WORK TO BE COMPLETED
Write out all of the entries that follow, word for word, but skip the pictures.

Data items
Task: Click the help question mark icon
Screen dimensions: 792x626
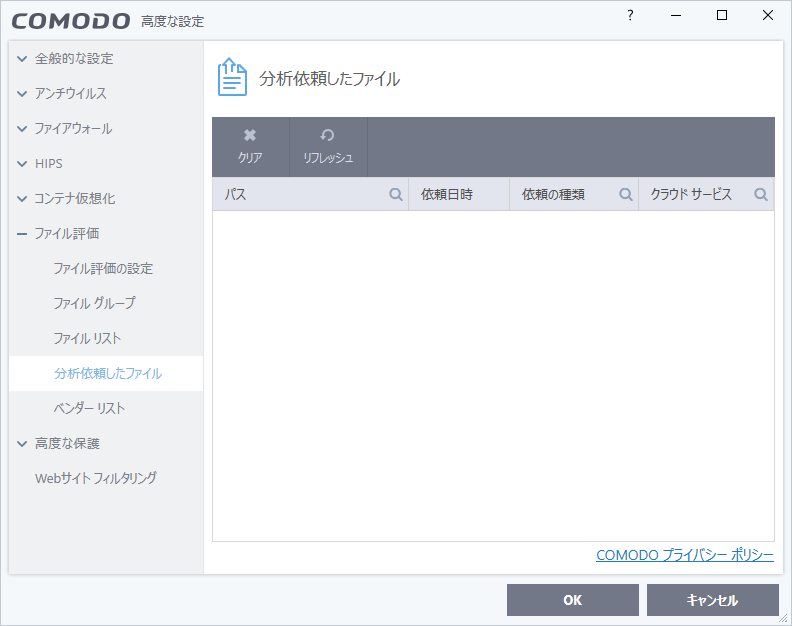Action: pyautogui.click(x=630, y=16)
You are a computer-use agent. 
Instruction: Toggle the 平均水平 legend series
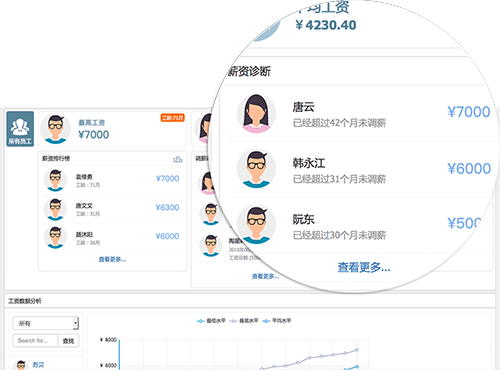(x=276, y=321)
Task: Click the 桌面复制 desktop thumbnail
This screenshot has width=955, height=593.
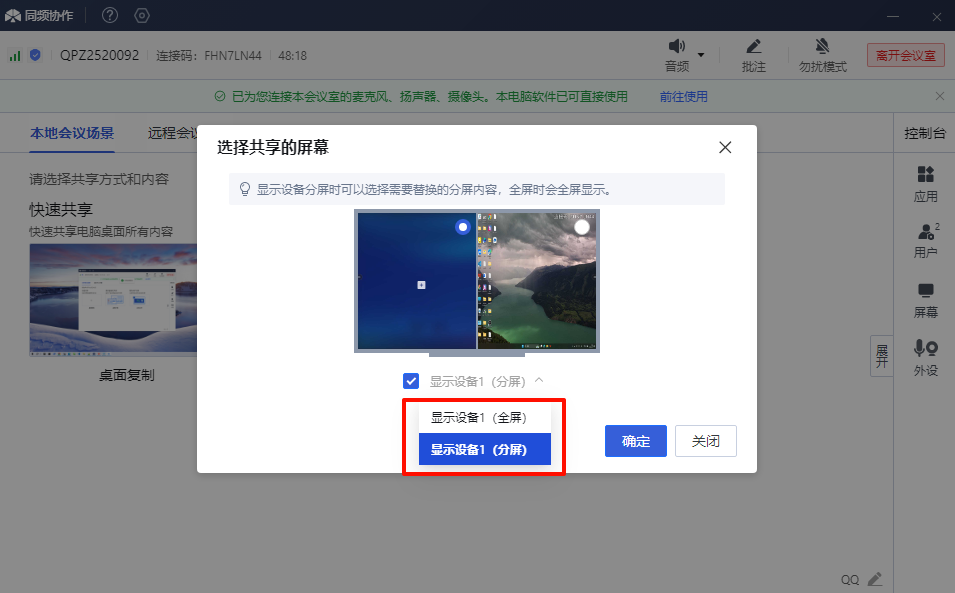Action: tap(111, 300)
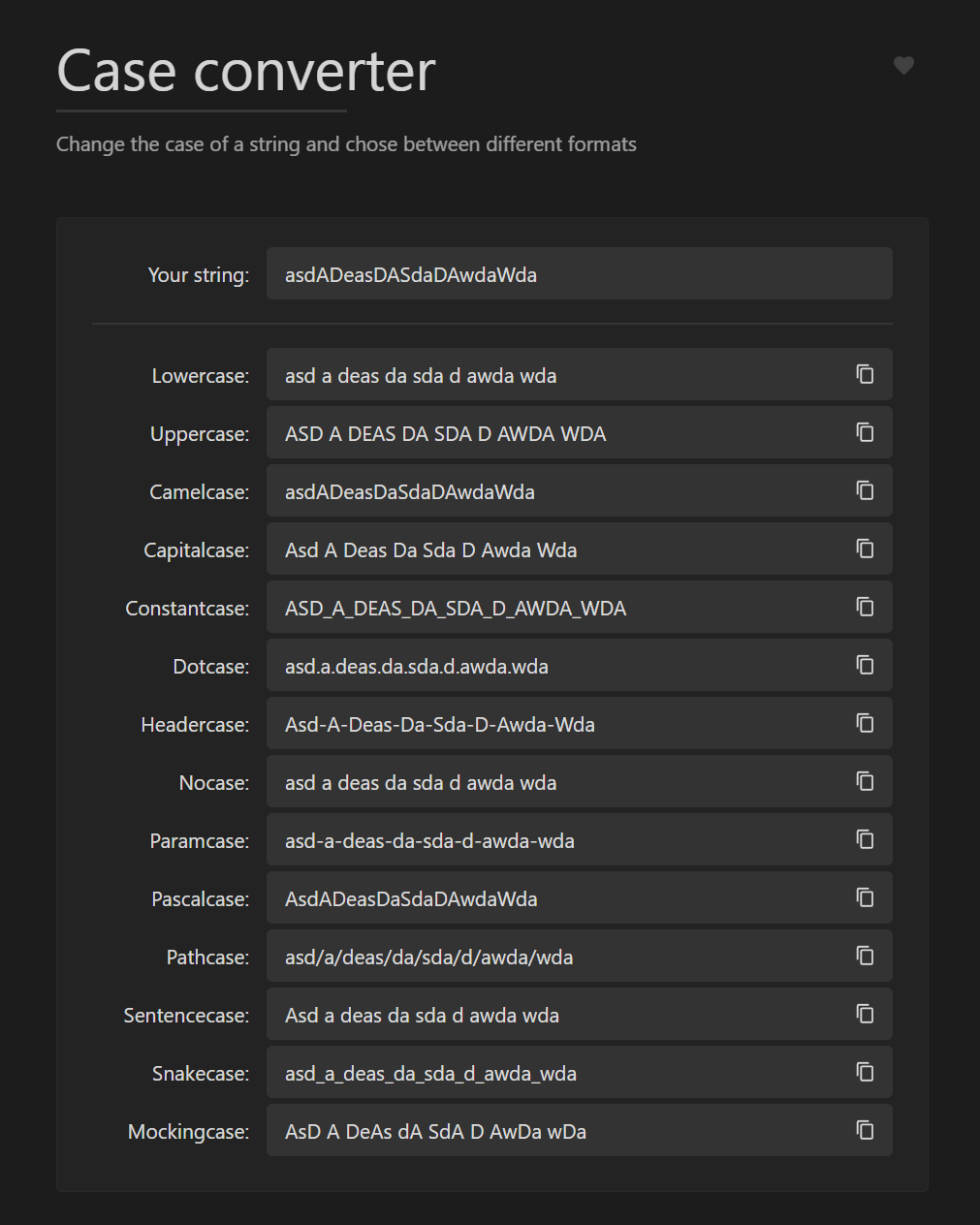
Task: Focus the Snakecase output text field
Action: pos(553,1073)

RESULT FOR THIS TASK
Task: Click the help question mark icon
Screen dimensions: 792x626
Action: pyautogui.click(x=630, y=16)
You are a computer-use agent. 
Instruction: Toggle the 平均水平 legend series
(x=276, y=321)
Task: Click the 桌面复制 desktop thumbnail
This screenshot has width=955, height=593.
Action: tap(111, 300)
Task: Focus the Snakecase output text field
Action: pos(553,1073)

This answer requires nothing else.